With the most judicious selection and editing of clips from the films of Spanish filmmaker Victor Erice, co-directors Cristina Álvarez López and Adrian Martin – creating a potent audiovisual essay for Sight & Sound magazine – distill the essence of Erice’s masterful filmmaking in Spirit of the Beehive (1973), El Sur (1983) and Dream of Light (1992). They open the short documentary with a quote from the director in which he speaks of, “those primordial stories we hold in our memories….” That’s a perfect gateway into a discussion of what he does, how he does it, and the powerful effect on the viewer. His sublime craftsmanship, the heavy lifting that goes into the end-result delicacy of his films, taps into something primordial and primal, the stuff that animates our dreamscape.

Still from Spirit of the Beehive.

Erice’s knowledge of the ways the visuals he presents onscreen can tap into our unconscious and not only deepen the “narrative” being spun before us but also unfold deeper stories within us means the “painterly” and “poetic” filmmaker is an astute psychologist as well. (His mode of filmmaking is far outside the realm of conventional narrative and is closer to a stream-of-consciousness soaked in beauty.) A student of law, political science and economics before turning to filmmaking, Erice has a muse that straddles interests and disciplines.

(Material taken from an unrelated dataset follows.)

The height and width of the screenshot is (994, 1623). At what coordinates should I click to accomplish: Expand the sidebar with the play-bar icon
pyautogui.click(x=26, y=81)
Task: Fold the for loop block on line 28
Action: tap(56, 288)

Time and the meaning of it is a pressing artistic concern, and childhood is a big subject for him (images of them fill this short). His filmography consists of a mere two short films and three features (one being the award-winning documentary Dream of Life) in almost four decades of filmmaking, with roughly ten years between films. López and Martin not only manage to do him justice in their brief appreciation, they make the viewer want to revisit (or visit for the first time) the work of this cinematic genius.